Selon la directrice générale de la Commission, Oritsemeyiwa Eyesan, chaque attribution fait l’objet d’une évaluation un an après son octroi. Lorsqu’un projet n’a pas enregistré de progrès jugés suffisants, le régulateur peut prendre des mesures pouvant aller jusqu’au retrait de l’autorisation, a-t-elle indiqué lors d’un point avec le ministre d’État aux Ressources pétrolières, Ekperikpe Ekpo.
La NUPRC indique que 27 des 43 sites de torchage recensés dans le cadre du programme ont déjà été attribués à des investisseurs et que leur développement est en cours. Le dispositif vise à récupérer le gaz brûlé sur les sites de production pétrolière pour le transformer en ressource commercialisable, au lieu de le laisser partir en fumée.
Le programme officiel prévoit une attribution concurrentielle des volumes de gaz à des opérateurs capables de démontrer leurs capacités techniques et commerciales. Abuja espère à la fois réduire les émissions liées au torchage et créer de la valeur grâce à la production électrique, aux usages industriels et aux autres débouchés du gaz.

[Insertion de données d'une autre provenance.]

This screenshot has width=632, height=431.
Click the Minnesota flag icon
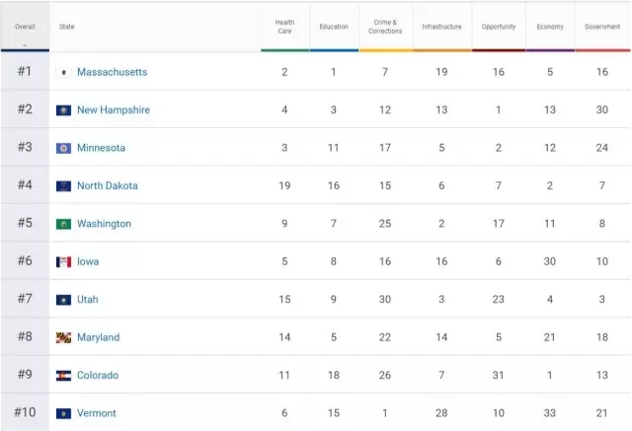pos(63,148)
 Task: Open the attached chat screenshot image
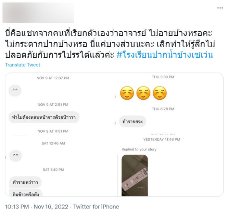click(x=114, y=134)
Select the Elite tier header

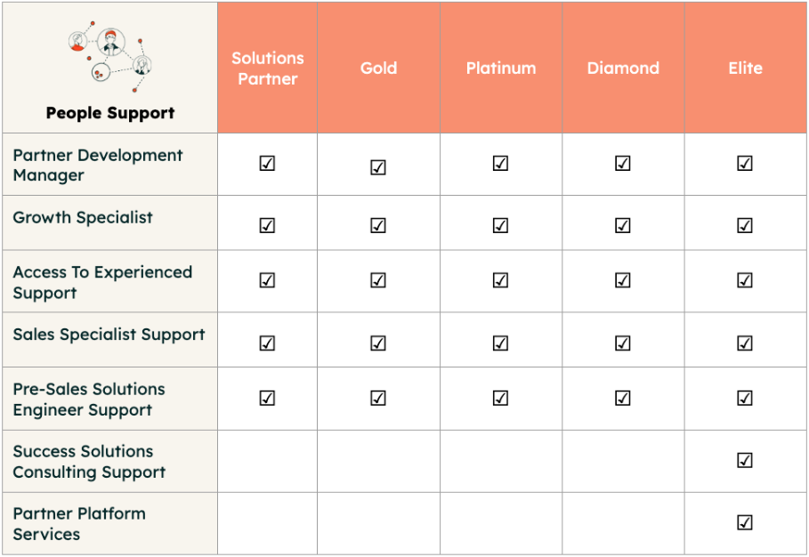[x=746, y=69]
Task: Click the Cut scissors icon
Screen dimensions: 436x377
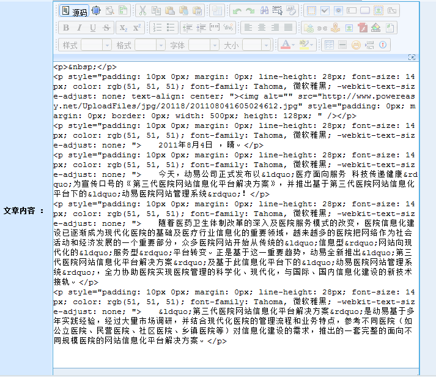Action: [x=141, y=11]
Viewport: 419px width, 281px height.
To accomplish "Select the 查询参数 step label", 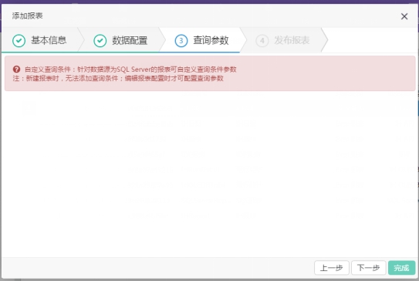I will tap(211, 40).
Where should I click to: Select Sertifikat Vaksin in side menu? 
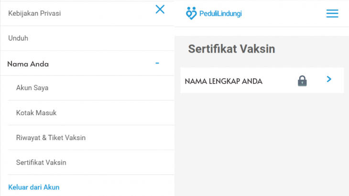click(x=41, y=163)
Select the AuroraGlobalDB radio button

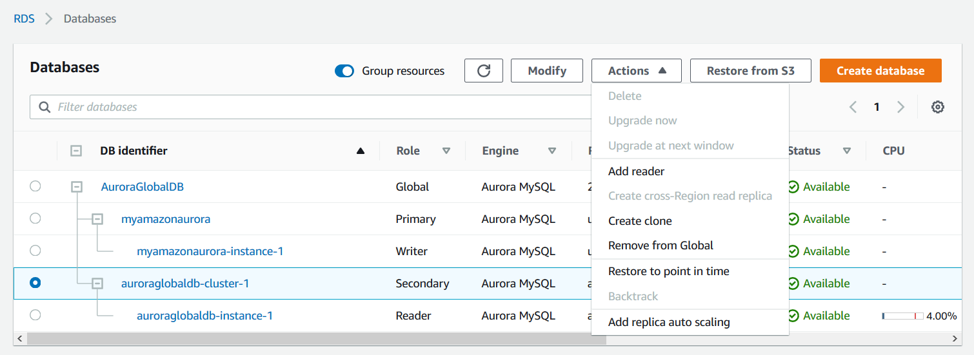pos(35,186)

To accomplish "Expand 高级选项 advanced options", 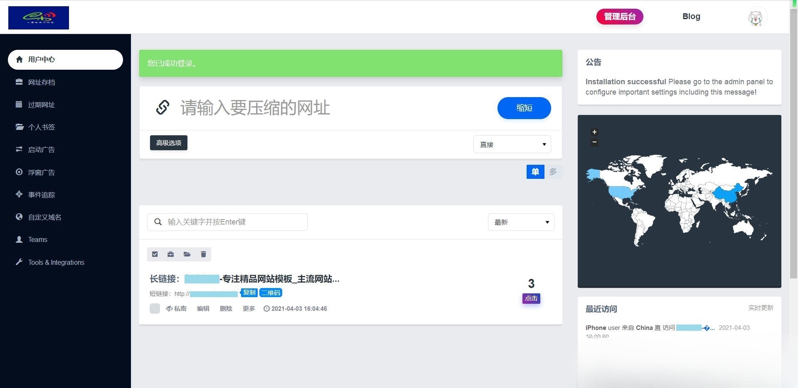I will [x=168, y=142].
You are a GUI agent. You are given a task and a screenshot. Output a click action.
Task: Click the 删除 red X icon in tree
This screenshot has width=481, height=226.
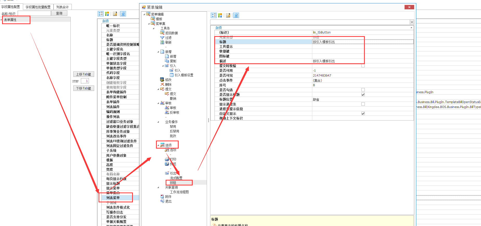click(x=162, y=84)
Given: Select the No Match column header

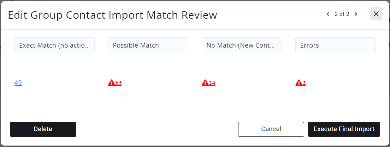Looking at the screenshot, I should (x=242, y=45).
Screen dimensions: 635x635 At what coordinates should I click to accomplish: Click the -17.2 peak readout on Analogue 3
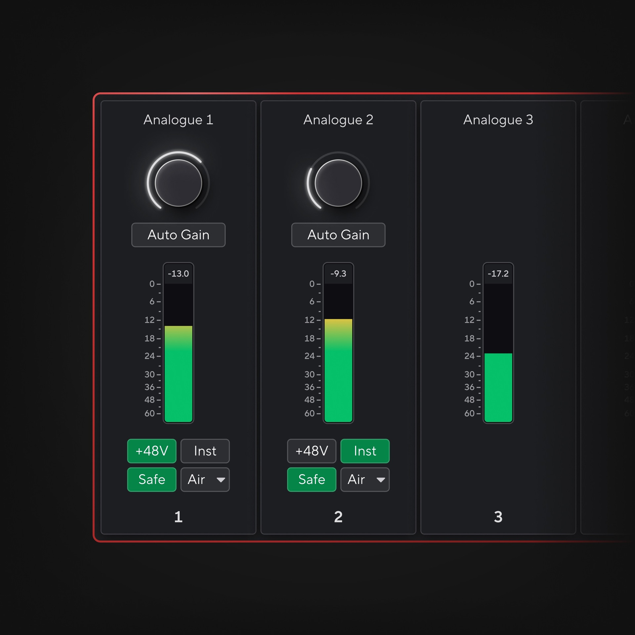coord(498,274)
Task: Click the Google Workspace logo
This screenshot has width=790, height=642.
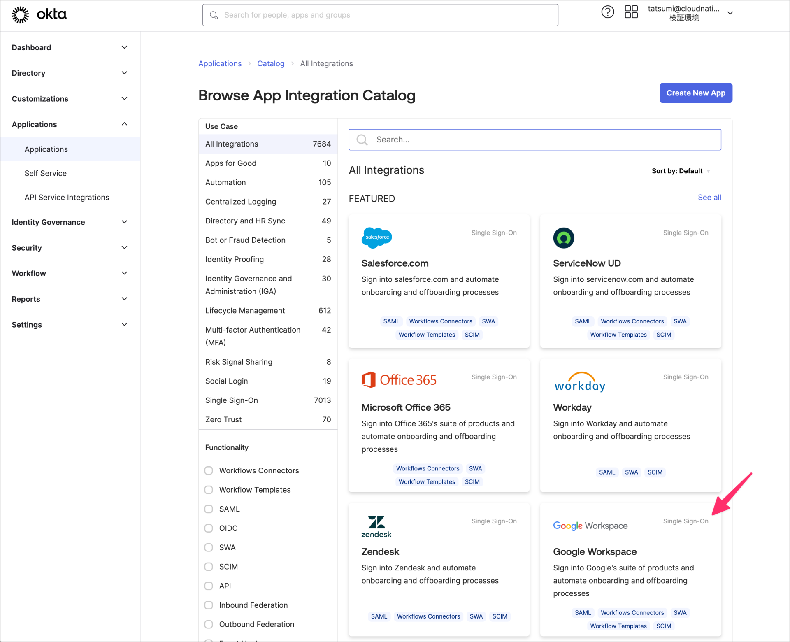Action: [x=590, y=526]
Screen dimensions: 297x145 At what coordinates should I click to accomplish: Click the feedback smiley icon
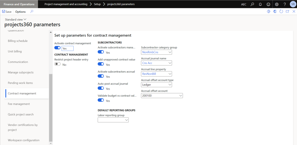[x=268, y=4]
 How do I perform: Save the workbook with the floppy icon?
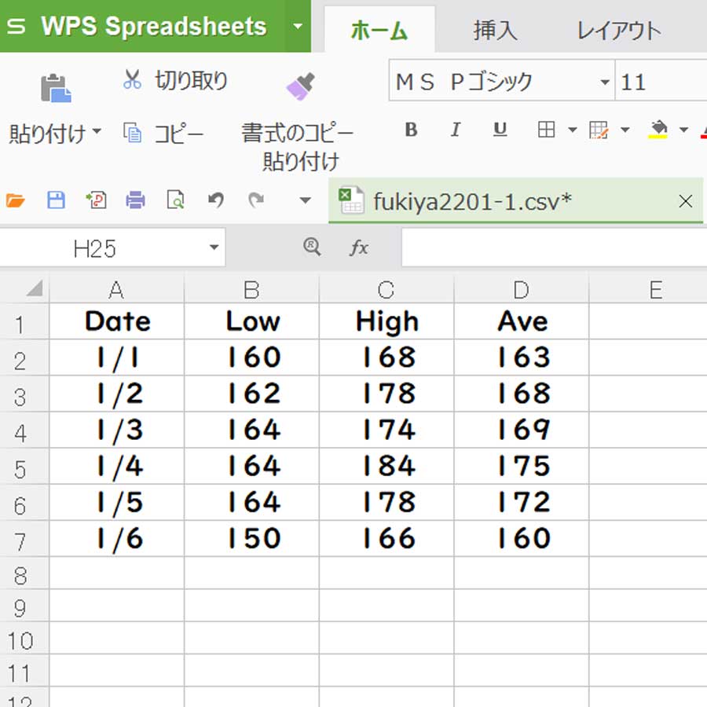(56, 200)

Le durcissement annoncé s’inscrit dans une ligne réglementaire déjà affichée par la NUPRC. Lors de l’attribution de blocs pétroliers et gaziers en juillet, la Commission avait prévenu les opérateurs qu’ils devaient développer les actifs obtenus sous peine de les perdre, au titre du principe « drill or drop » prévu par le cadre de régulation du secteur.
Le Nigeria dispose de plus de 215 000 milliards de pieds cubes de réserves prouvées de gaz, selon la NUPRC. Les autorités présentent cette ressource comme un levier pour la production électrique, l’industrialisation et la transition énergétique du pays.
Oritsemeyiwa Eyesan a déclaré que le contrôle renforcé doit éviter que les sites attribués restent inactifs et permettre de convertir les autorisations en investissements, en emplois et en réductions effectives des émissions.